Secular Dollar decline could be another driver for ex-USA equities outperformance, including Emerging Markets. The long cycles of declines in the US Dollar Index have coincided with underperformance of the US market and outperformance by ex-US including Emerging Markets (figure 17). We have been bearish, and continue to be bearish on the US Dollar, given monetary debasement of the Dollar and financial repression in the United States. There will be countertrend rallies in between, but the US Dollar should see further weakness in 2021.

The biggest risks to the equities bull market are earnings disappointment and earlier-than-expected end to financial repression. In the end, valuations will matter. Yet, history suggests that abnormally high levels of policy stimulus is a powerful incentive for investors to tolerate unusually high valuations. This is part of the extraordinary financial circumstances referred to earlier.

The logic of the so-called yield gap as a driver of higher stock prices – and we measure the yield gap by the spread between index dividend yields minus the 10-year US Treasury yield – suggests that the risks are in earnings (more specifically, the consequent cashflow and dividends) and the risk-free rate, for which the 10-year US Treasury yield, or other relevant government bond yield, are the proxies.

In the early stages of the 2020 rally, decline in the 10-year US Treasury yield encouraged equities higher.

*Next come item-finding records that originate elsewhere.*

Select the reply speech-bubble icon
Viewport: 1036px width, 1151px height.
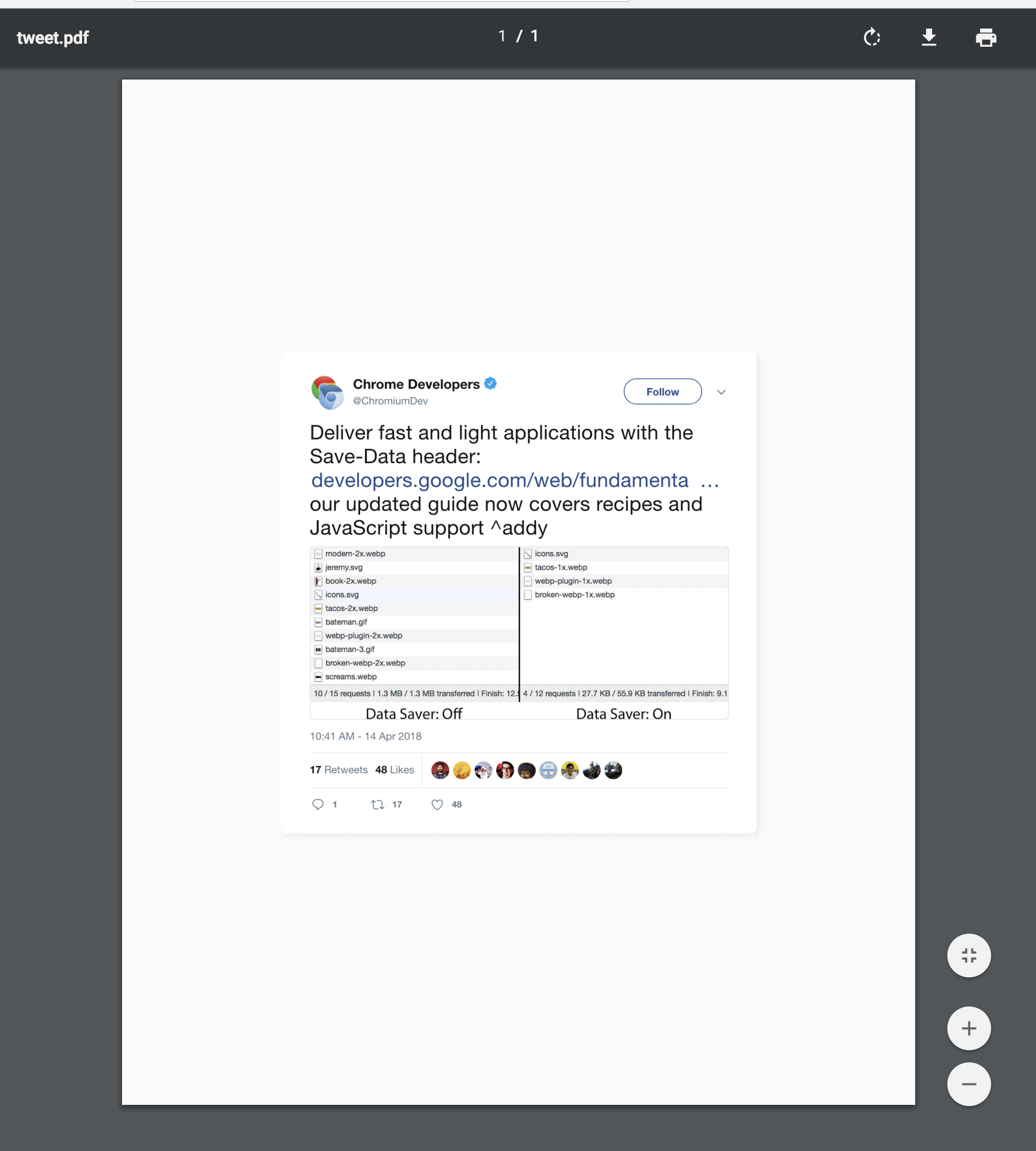(x=318, y=804)
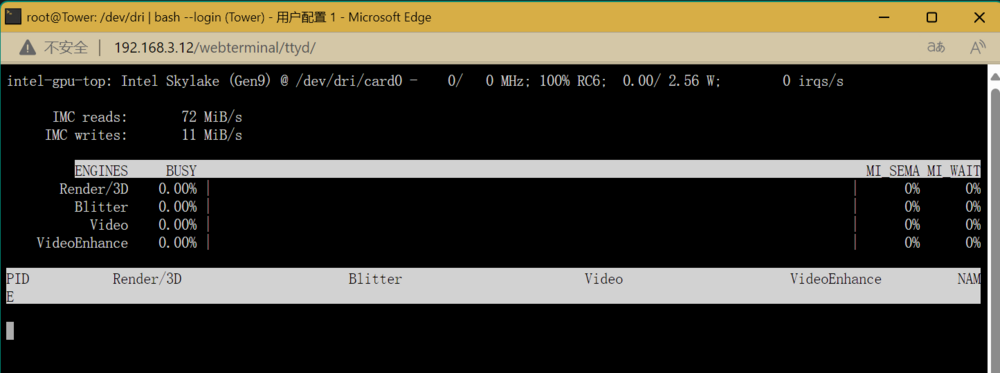This screenshot has height=373, width=1000.
Task: Click the Render/3D engine row label
Action: click(x=94, y=189)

By August, when the 10-year yield bottomed at around 0.5%, growing confidence of vaccines and economic reopening drove both the 10-year yield and stock prices up in tandem (figure 18). At around 0.92% at the time of writing, the 10-year yield still provides for a yield gap that is supportive of equities. This is something to watch in coming months.

There is a constant interplay between the risk-free rate and earnings. Growing earnings, cash flow and dividend payments will help offset rises in the risk-free rate.

Over the decade to CY2019, there has been a tendency for analysts’ estimates for S&P 500 earnings to be too optimistic relative to actual earnings reported (figure 19). However, if the historical average of 1% over-estimation prevails, it should not make much difference to sentiment. The risk of a dent to sentiment will arise if there is significant earnings over-estimation combined with sharp rises in the 10-year US Treasury yield.